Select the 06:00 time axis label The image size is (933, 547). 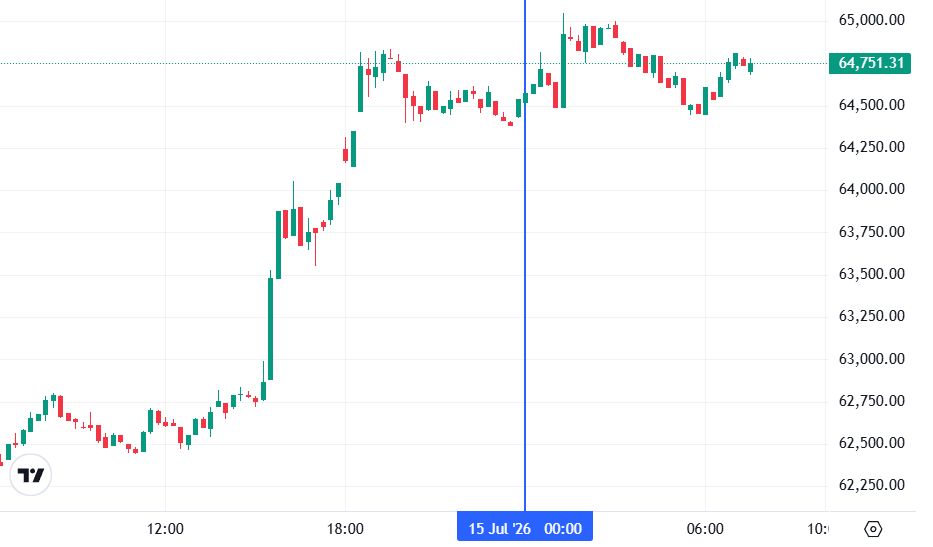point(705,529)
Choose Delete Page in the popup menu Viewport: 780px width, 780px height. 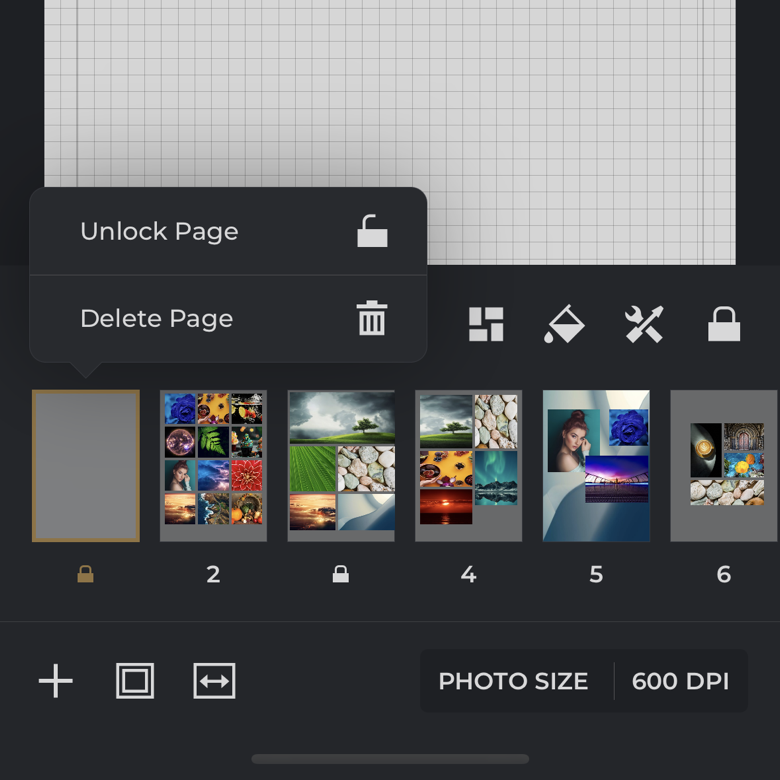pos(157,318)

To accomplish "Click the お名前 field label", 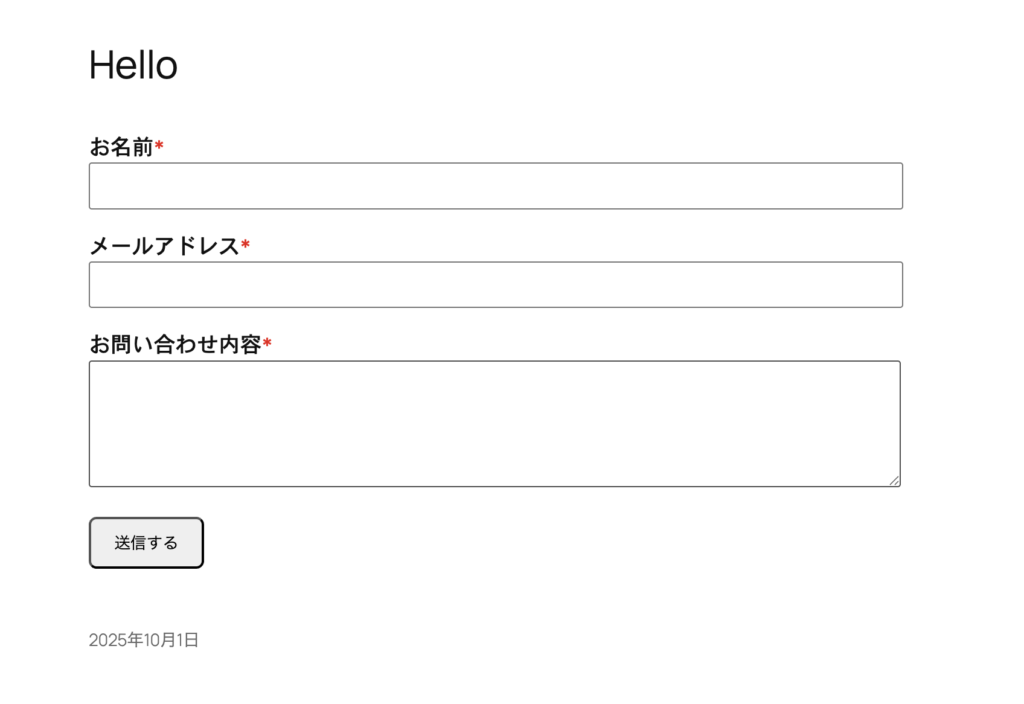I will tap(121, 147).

====

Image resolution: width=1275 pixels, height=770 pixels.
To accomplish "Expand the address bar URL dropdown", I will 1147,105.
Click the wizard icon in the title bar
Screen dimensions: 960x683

====

GOAL OF THE EXERCISE:
Everything in the material above from the line that has "Image resolution: width=1275" through the line that has "Screen dimensions: 960x683" must be duplicated exactly, with no other lines given.

SOLUTION FOR THIS TASK:
Image resolution: width=1275 pixels, height=770 pixels.
To accomplish "Expand the address bar URL dropdown", I will 1147,105.
Click the wizard icon in the title bar
Screen dimensions: 960x683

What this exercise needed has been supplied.